* Pointing data for screenshots *

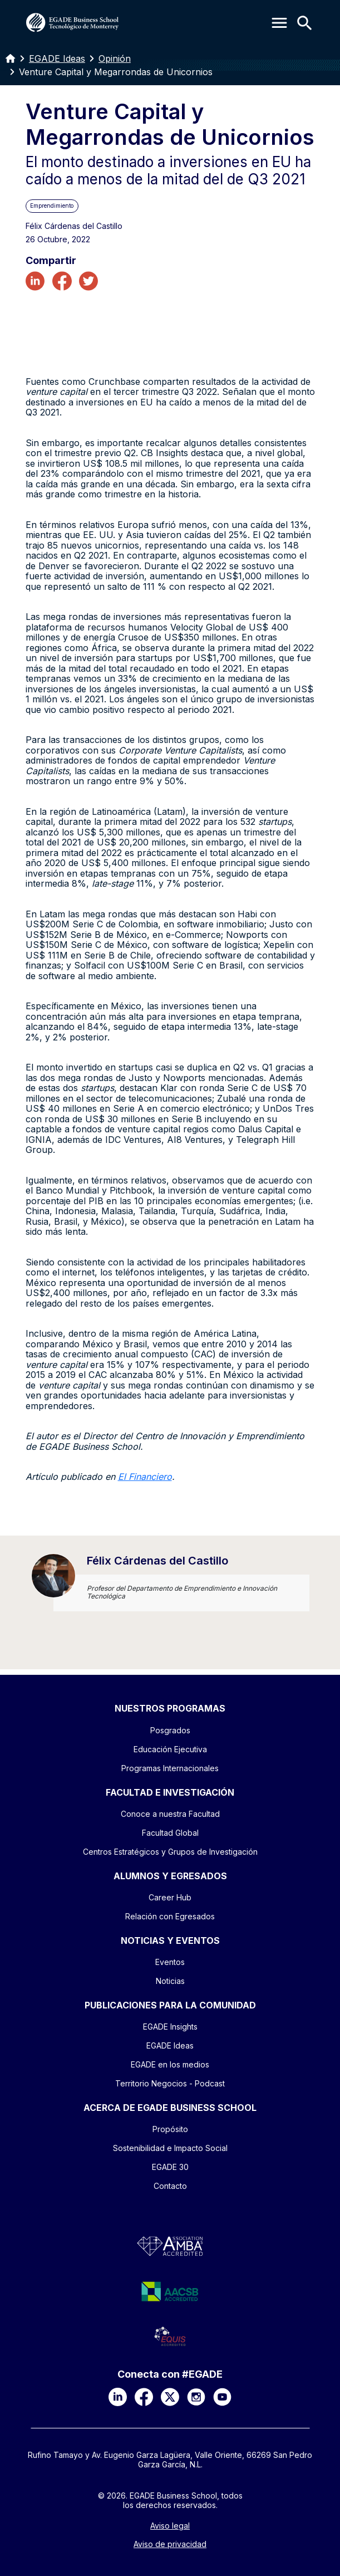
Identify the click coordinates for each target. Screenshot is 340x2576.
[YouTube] (222, 2397)
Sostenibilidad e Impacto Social (170, 2148)
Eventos (170, 1962)
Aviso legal (170, 2525)
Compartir (51, 260)
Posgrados (170, 1730)
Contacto (170, 2186)
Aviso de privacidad (170, 2544)
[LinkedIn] (118, 2397)
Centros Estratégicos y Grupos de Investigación (170, 1851)
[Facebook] (144, 2397)
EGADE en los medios (170, 2064)
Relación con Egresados (170, 1916)
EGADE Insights (170, 2026)
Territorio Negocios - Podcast (170, 2083)
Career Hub (170, 1897)
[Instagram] (196, 2397)
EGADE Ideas (57, 58)
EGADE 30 (170, 2167)
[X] (170, 2397)
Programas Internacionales (170, 1768)
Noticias (170, 1981)
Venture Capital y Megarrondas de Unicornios (116, 71)
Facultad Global (170, 1832)
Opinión (114, 58)
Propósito (170, 2129)
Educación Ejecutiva (170, 1749)
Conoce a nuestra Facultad (170, 1814)
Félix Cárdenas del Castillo (157, 1560)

* To do *
Put every request from the items above into a two-column CSV headed "target" and "location", one row per request with its text and its answer, each in its own double-quoted field and with any line breaks replaced by spaces. Leave the pictures out.

* In response *
target,location
"Identify the click coordinates for each target. Screenshot is 340x2576. [YouTube]","(222, 2397)"
"Sostenibilidad e Impacto Social","(170, 2148)"
"Eventos","(170, 1962)"
"Aviso legal","(170, 2525)"
"Compartir","(51, 260)"
"Posgrados","(170, 1730)"
"Contacto","(170, 2186)"
"Aviso de privacidad","(170, 2544)"
"[LinkedIn]","(118, 2397)"
"Centros Estratégicos y Grupos de Investigación","(170, 1851)"
"[Facebook]","(144, 2397)"
"EGADE en los medios","(170, 2064)"
"Relación con Egresados","(170, 1916)"
"EGADE Insights","(170, 2026)"
"Territorio Negocios - Podcast","(170, 2083)"
"Career Hub","(170, 1897)"
"[Instagram]","(196, 2397)"
"EGADE Ideas","(57, 58)"
"EGADE 30","(170, 2167)"
"[X]","(170, 2397)"
"Programas Internacionales","(170, 1768)"
"Noticias","(170, 1981)"
"Venture Capital y Megarrondas de Unicornios","(116, 71)"
"Facultad Global","(170, 1832)"
"Opinión","(114, 58)"
"Propósito","(170, 2129)"
"Educación Ejecutiva","(170, 1749)"
"Conoce a nuestra Facultad","(170, 1814)"
"Félix Cárdenas del Castillo","(157, 1560)"